Non è più la ragazzina hippie e travolgente che si era aperta una strada musicale nei club di New York, città nella quale era giunta dal Kentucky per studiare cinema. In quegli anni, i primi 90, la scena della Grande Mela era animata da alcuni giovani dal sangue ribollente che stavano riportando in auge la grande tradizione rock blues del passato con concerti infuocati. La capitanava il cantante Jono Manson e da lì sarebbero usciti gruppi di successo planetario come Spin Doctors, Blues Traveler e la stessa Joan Osborne, che si lanciò a capofitto in quel ribollente magma di entusiasmo con una voce blues da far scintille.
Il successo mondiale del suo primo album per una major, Relish, guidato dallo stupendo singolo One of us, la catapultò all’attenzione generale tanto da meritarsi l’invito di Luciano Pavarotti a esibirsi con lui al suo festival.
Oggi Joan Osborne è una elegante donna di mezza età che sale sul palco con la classe e l’aurea carismatica di una Billie Holiday per eseguire classici del blues, del folk, insomma il grande spettro della musica americana, portando a sublimazione la sua capacità di interprete con un fascino unico, dosando la voce che ogni tanto ribolle come ai vecchi tempi, ad esempio quando esegue una tiratissima versione di un brano recente di Bob Dylan, High Water (For Charley Patton) o di Muddy Waters (I want to be loved).

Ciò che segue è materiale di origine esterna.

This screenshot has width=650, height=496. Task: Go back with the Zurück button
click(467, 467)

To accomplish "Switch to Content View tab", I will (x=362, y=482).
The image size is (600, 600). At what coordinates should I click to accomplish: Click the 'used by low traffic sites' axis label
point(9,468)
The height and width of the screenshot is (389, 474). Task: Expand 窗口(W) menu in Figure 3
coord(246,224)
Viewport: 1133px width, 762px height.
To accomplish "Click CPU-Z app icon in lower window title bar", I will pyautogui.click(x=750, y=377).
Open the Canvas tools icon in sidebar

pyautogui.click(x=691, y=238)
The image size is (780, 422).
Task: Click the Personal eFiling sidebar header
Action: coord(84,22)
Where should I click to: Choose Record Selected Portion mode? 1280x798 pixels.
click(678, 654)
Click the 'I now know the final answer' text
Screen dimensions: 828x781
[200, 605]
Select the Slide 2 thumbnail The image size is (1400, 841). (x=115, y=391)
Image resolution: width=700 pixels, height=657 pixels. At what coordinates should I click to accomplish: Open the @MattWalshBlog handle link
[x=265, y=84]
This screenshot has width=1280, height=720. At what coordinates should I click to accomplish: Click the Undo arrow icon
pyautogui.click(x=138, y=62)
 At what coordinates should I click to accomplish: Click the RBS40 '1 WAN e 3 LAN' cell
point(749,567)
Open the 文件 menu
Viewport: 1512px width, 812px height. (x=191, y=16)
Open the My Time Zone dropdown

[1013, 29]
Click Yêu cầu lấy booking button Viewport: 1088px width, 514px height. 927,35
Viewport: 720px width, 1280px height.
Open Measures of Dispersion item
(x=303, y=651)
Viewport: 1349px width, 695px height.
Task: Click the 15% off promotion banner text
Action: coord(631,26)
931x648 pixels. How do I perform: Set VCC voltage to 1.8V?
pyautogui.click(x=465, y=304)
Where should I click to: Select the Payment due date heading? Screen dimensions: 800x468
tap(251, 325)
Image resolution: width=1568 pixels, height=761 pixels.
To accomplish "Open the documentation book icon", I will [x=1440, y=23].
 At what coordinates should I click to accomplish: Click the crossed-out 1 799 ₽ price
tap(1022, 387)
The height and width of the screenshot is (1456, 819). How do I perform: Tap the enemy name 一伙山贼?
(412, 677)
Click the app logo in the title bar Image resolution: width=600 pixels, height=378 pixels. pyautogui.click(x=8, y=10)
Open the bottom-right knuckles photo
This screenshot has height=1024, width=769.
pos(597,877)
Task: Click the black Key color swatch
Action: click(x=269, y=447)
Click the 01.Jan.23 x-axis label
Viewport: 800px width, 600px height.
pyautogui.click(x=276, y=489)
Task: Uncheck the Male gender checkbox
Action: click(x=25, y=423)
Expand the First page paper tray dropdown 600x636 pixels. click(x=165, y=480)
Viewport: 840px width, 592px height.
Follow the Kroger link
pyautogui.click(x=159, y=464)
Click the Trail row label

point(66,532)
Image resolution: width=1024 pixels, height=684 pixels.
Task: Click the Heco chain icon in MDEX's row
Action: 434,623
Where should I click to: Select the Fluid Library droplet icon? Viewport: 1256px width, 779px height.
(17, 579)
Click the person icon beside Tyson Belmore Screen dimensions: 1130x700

Accompagnata da un ensemble che la vede riunita con il vecchio amico e mentore Jono Manson (i teneri sorrisi che si scambiano continuamente sottolineano l’unione spirituale di due persone che hanno cominciato insieme la dura strada del rock’n’roll), il chitarrista, già con Willie Nelson e Ryan Adams fra i tanti, Jon Graboff e l’eccezionale pianista italiano Riccardo Maccabruni, abbiamo dovuto attendere quasi trent’anni per vederla in tour in Italia. Era infatti la sua prima volta e non siamo stati delusi neanche un momento.
Emozionante quando ha eseguito una versione in cui ha accelerato il ritmo flamenco di St. Theresa, lasciandosi andare a passi di danza, semplicemente meravigliosa quando ha riproposto il suo grande successo One of us in una versione lenta e drammatica, sottolineata da una pedal steel che ci faceva intravvedere quel volto di Dio a cui è dedicata la canzone (“Se Dio fosse uno di noi, solo uno sciattone come uno di noi, solo uno sconosciuto sull’autobus che sta cercando la sua strada verso casa?”). Che Joan Osborne non è una hit wonder, benché tutti ricordino One of us, lo ha dimostrato nelle travolgenti versioni di Whole wide world e Take it away, riportandola di schianto ai giorni belli in cui faceva parte del carrozzone neo hippie del festival itinerante HORDE o quando si prestò come vocalist per i Dead, il gruppo che prese l’eredità dei Grateful Dead. I musicisti sul palco si scambiano interplay strumentali scatenati in una danza che vorremmo non finisse mai sotto al suo sguardo benevole.
Il concerto si è chiuso con un’altra perla di Bob Dylan, a cui qualche anno fa dedicò un intero disco, una deliziosa e folk Buckets of rain, poi Joan è scomparsa come una santa cosmica, come una Teresa leggiadra e impalpabile.
La serata si era aperta con un breve ma intenso set di Jono Manson in cui ha presentato una sua bellissima nuova composizione, Coney Island Serenade, autentica poesia metropolitana.
Un grazie quindi al promoter Andrea Parodi che finalmente l’ha portata in Italia per un lungo tour e all’amministrazione comunale comasca che ha concesso lo splendido spazio dei giardini di Sant’Abbondio (nell’ambito della rassegna Storie di cortile), dove oggi si trova l’università degli studi dell’Insubria, con accesso gratuito agli spettatori, ottimo esempio di collaborazione tra pubblico e privato.